Classification and diagnosis

Cards (15)

  • Schizophrenia= severe mental disorder where contact with reality and insight are impaired.
  • Positive symptoms
    = Additional experiences beyond those of ordinary existence.
    • Hallucinations
    • Delusions
  • Hallucinations= unusual sensory experience that have no basis in reality or are distorted perceptions of things that are there.
  • Delusions= irrational beliefs.

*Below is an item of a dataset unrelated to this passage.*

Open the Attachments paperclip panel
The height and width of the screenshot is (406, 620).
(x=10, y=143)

Eg: believe they are someone else.
  • Negative symptoms
    = Loss of usual experience.
    • Speech poverty
    • Avolition
  • Speech poverty= changes in speech pattern like frequency and quality
  • Avolition= loss of motivation and reduced activity levels.
  • Classification
    ICD-10 = negative symptoms
    DSM-5 = positive symptoms
  • Good reliability 
    = Good consistency on inter-rater reliability and test retest reliability.
    • Osorio reported good diagnosis of schizophrenia in 180 individuals, using DSM-5.

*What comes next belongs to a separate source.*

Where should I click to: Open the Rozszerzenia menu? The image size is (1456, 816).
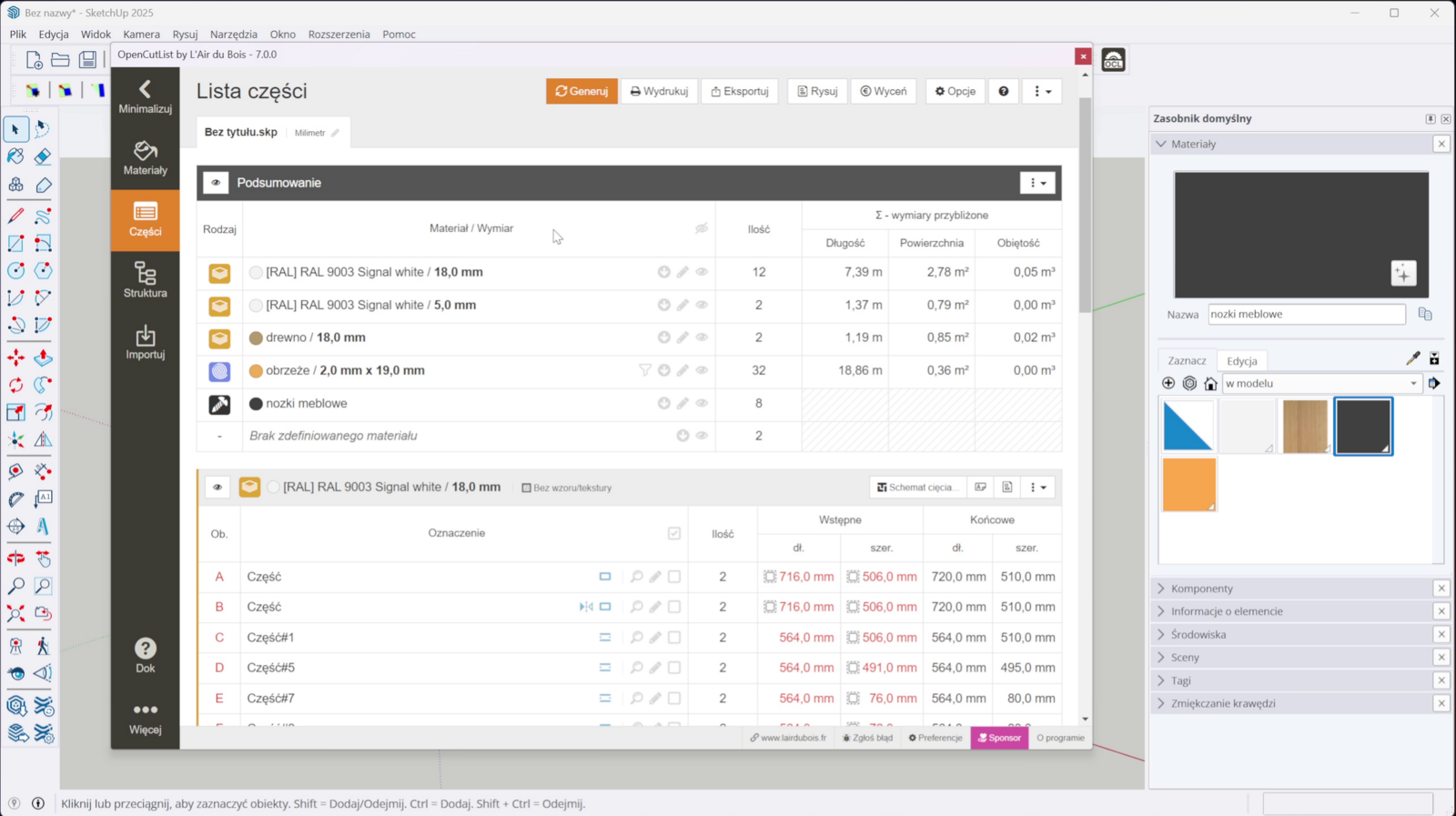[x=339, y=34]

    • Inter rater reliability was +.97 and test retest reliability was +.92
    • So diagnosis is consistently applied.
  • Low validity
    = Assess validity using criterion validity.

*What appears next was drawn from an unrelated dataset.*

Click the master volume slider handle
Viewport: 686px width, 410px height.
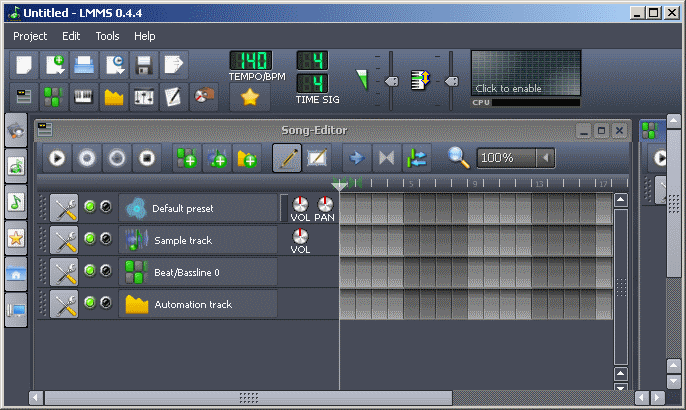tap(392, 81)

    • Cheniaux study- 2 psychiatrists independently assess same 100 clients using ICD-10 and DSM-5
    • 68 were diagnosed under ICD and 39 under DSM system.
    • So schizophrenia is either over or under diagnosed
    • So criterion validity is low.
  • Counterpoint
    Osorio study reported that there was excellent agreement between clinicians when using two measures to diagnose schizophrenia both derived from DSM system.
    So means that criterion validity for diagnosing schizophrenia is actually good provided it takes place within a single diagnostic system.
  • Co-morbidity
    = Occurance of two disorders together.
    • Eg: schizophrenia and personality disorder
    • Study found that about half of those diagnosed with schizophrenia also had a diagnosis of depression or substance abuse.
    • So schizophrenia may not exist as a distinct condition
    • Questions validity of classifying the disorders separately.
  • Gender bias in diagnosis
    = More men than women have received a diagnosis of schizophrenia.
    • Suggests there is bias in diagnosis with women being under diagnosed due to better interpersonal functioning.
  • Culture bias in diagnosis
    = African Caribbean British were 9 times more likely to be diagnosed then white British, maybe because norms in African Caribbean communities are misinterpreted by white clinicians.
  • Symptoms overlap
    = Symptoms of schizophrenia like bipolar disorder overlap, both conditions involve delusions and avolition.
    Suggests that schizophrenia and bipolar disorder may not be two different conditions but variations of a single condition.
    Schizophrenia is hard to distinguish from bipolar disorder.
    • Makes diagnosis and classification difficult.